Sunday’s column:
FRANKFORT — When distillery representatives poured good bourbon — very good bourbon — on the still snow-dotted Capitol terrace Tuesday, my first reaction was horror over the waste of some nectar of the gods.
My next reaction was to think we might be witnessing a modern-day Whiskey Rebellion, reminiscent of the one quelled by President George Washington when he personally led federal troops into Pennsylvania in the 1790s. Since one tax collector got tarred and feathered in that brouhaha, I began to wonder who would get selected for such an honor this time.
But last week’s uprising involved more than Kentucky’s bourbon distilleries. Beer distributors were raising a ruckus, too. And they provided most of the trucks that circled the Capitol for hours on end over four consecutive days.
(Trivia tidbit: Ann McBrayer, president of Kentucky Eagle Inc., said each of her company’s trucks racked up 60 miles a day driving around the Capitol from 9 a.m. to 3 p.m.)
Since the Whiskey Rebellion comparison doesn’t really fit, maybe we should just refer to the week’s activities as a display of alcohol anarchy. But whatever you call them, the protests proved unsuccessful.
On Friday, after the Senate approved it with just one vote to spare, Gov. Steve Beshear signed into law a tax increase on tobacco products and alcoholic beverages that will allow state government to limp along to midnight, June 30 with maybe a penny left in the treasury. A minute later, though, the state likely will face an even bigger revenue shortfall for the next fiscal year.
And that’s the problem with House Bill 144, even more so than the fact that it places an unfair share of the burden for balancing this year’s budget on the alcoholic beverage industry and Kentucky’s “wet” cities and counties. It is just a temporary patch of a pothole in the state’s structurally unsound revenue base.
Sure, it is commendable that a Democratic governor, a Democratic House leadership and a Republican Senate leadership cooperated so well on finding a solution to the immediate crisis. Gov. Steve Beshear, House Speaker Greg Stumbo and Senate President David Williams deservedly patted themselves on their respective backs for their bipartisan cooperation.
And yes, all three say they are committed to comprehensive tax reform sometime in the future. Beshear and Stumbo had to pledge their commitment to that goal to get HB 144 through the House.

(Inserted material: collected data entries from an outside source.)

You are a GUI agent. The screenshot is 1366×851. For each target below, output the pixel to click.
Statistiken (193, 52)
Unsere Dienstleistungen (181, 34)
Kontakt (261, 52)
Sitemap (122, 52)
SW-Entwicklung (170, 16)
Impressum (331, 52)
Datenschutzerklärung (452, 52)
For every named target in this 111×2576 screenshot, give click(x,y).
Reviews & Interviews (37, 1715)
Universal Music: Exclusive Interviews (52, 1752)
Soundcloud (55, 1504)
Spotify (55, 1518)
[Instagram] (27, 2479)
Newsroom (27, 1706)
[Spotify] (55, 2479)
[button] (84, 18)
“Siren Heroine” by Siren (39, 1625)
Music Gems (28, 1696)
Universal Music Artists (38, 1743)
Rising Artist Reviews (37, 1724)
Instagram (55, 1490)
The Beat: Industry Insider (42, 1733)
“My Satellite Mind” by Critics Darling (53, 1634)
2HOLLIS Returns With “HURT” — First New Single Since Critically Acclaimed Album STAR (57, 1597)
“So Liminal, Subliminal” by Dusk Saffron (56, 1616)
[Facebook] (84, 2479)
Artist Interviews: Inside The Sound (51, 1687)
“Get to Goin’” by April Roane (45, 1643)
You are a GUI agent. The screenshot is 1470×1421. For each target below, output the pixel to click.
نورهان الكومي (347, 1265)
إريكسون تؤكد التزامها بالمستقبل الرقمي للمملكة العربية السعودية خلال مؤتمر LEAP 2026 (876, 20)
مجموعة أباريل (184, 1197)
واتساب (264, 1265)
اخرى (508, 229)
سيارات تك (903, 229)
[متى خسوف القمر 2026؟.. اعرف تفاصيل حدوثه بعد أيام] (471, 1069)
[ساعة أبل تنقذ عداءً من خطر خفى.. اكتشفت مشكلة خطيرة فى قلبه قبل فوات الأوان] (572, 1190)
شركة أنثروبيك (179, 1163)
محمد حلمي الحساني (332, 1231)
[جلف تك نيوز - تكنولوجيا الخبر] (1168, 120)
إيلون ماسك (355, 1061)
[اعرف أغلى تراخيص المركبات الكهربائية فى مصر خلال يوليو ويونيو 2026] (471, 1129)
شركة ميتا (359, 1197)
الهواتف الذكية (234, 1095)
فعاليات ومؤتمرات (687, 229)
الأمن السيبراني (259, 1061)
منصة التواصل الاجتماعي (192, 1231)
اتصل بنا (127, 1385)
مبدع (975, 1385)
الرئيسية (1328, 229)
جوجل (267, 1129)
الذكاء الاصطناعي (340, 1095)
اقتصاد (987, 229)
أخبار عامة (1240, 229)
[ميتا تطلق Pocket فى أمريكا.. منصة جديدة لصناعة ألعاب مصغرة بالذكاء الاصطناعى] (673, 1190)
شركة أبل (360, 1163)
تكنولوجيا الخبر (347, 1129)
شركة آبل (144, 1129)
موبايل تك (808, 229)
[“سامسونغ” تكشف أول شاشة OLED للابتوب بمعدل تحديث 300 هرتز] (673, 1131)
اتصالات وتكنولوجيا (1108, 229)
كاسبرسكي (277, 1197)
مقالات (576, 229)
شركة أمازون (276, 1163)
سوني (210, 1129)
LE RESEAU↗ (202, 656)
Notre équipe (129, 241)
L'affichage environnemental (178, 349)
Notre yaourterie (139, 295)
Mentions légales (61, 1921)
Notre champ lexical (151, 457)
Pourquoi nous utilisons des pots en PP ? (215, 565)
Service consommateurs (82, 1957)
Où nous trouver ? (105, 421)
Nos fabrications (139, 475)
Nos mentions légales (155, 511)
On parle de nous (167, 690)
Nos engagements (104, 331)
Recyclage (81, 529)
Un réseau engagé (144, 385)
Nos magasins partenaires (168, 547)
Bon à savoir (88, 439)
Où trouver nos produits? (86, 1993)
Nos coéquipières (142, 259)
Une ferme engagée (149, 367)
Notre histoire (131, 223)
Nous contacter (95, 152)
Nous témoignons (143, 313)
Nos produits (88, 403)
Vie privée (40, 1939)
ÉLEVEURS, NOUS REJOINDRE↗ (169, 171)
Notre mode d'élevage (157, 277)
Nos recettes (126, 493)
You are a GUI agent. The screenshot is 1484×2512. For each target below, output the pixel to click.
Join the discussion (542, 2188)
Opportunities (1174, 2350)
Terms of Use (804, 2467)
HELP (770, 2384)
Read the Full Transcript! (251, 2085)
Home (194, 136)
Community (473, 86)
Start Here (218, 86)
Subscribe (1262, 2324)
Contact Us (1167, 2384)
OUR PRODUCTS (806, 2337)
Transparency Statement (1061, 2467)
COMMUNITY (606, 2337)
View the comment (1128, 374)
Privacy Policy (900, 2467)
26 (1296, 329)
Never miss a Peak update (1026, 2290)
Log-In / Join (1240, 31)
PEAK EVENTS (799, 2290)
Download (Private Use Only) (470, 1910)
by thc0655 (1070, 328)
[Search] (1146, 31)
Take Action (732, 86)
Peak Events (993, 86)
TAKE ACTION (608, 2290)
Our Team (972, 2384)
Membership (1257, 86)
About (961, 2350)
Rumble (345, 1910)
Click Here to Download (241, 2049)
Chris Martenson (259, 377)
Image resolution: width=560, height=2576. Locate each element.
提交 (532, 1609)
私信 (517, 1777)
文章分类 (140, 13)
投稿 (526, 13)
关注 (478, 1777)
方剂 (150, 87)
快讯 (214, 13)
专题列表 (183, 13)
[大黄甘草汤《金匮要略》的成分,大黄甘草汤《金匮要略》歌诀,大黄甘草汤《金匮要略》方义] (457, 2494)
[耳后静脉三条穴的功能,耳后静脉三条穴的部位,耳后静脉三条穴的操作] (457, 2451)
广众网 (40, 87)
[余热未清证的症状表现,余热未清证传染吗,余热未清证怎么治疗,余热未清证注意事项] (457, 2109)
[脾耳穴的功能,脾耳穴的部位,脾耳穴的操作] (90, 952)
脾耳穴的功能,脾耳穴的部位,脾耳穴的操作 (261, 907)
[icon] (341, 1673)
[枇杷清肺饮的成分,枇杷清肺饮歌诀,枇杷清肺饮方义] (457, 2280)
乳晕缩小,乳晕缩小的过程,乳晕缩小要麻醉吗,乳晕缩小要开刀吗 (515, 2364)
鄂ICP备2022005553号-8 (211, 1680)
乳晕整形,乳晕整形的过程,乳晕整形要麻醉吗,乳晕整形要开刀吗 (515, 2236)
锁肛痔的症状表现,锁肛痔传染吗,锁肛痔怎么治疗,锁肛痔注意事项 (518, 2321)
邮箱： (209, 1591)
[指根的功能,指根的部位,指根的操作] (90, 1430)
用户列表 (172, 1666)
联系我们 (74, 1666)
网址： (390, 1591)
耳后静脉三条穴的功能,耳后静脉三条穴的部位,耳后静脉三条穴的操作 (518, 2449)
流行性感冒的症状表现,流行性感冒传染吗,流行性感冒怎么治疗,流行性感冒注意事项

But we’ve heard those promises before, so often that I suspect Sen. Julie Denton, R-Louisville, was right Friday when she said of such vows: “Well, the check’s in the mail and I’ll respect you in the morning is what I think about that.”
Somehow, “comprehensive tax reform” never lives up to its “comprehensive” name. Lawmakers always settle for “tax tweaking,” as they did Friday, or “tax tinkerization,” as they did during former Gov. Ernie Fletcher’s term.
So, despite all the talk heard during Friday’s Senate debate and throughout this session about bringing the state’s tax code into the 21st century, holding your breath in anticipation of it happening will just leave you breathless.
Next year, when they need to patch an even larger revenue pothole and realize their dream of doing so with money from the federal stimulus package was unrealistic, they’re more apt to tweak a bit, tinker a bit, shift a bigger share of the burden to some other group and mumble something about “comprehensive reform.”
If they’ve been around long enough, Kentucky lawmakers have known what comprehensive tax reform would look like since the mid-1990s, when a task force created by former Gov. Brereton Jones drew them a picture. That picture became more clear in 2002, when William Fox, a consultant hired by a special legislative subcommittee, predicted the state’s recent fiscal woes.
The dominant element in the picture drawn by each report was an expansion of the sales tax to include selected services. Until lawmakers are willing to go there and bring the state tax code in line with a 21st century economy dominated by the service sector, there will be no “comprehensive tax reform.”

Larry Dale Keeling, a columnist for the Lexington Herald-Leader, has spent most of his 35-plus years in journalism reporting on or writing editorials and columns about Kentucky’s politics and political issues. He now brings his experience and expertise on those topics to the KyKurmudgeon blog.
Right on, Larry Dale–glad to see there’s no mention of VLTs. With Vegas and all casinos falling off a cliff, looking to slots for $$ is silly!
Tell me that when Ellis Park and Turfway shut down because they can’t compete for horses with racinos in other states.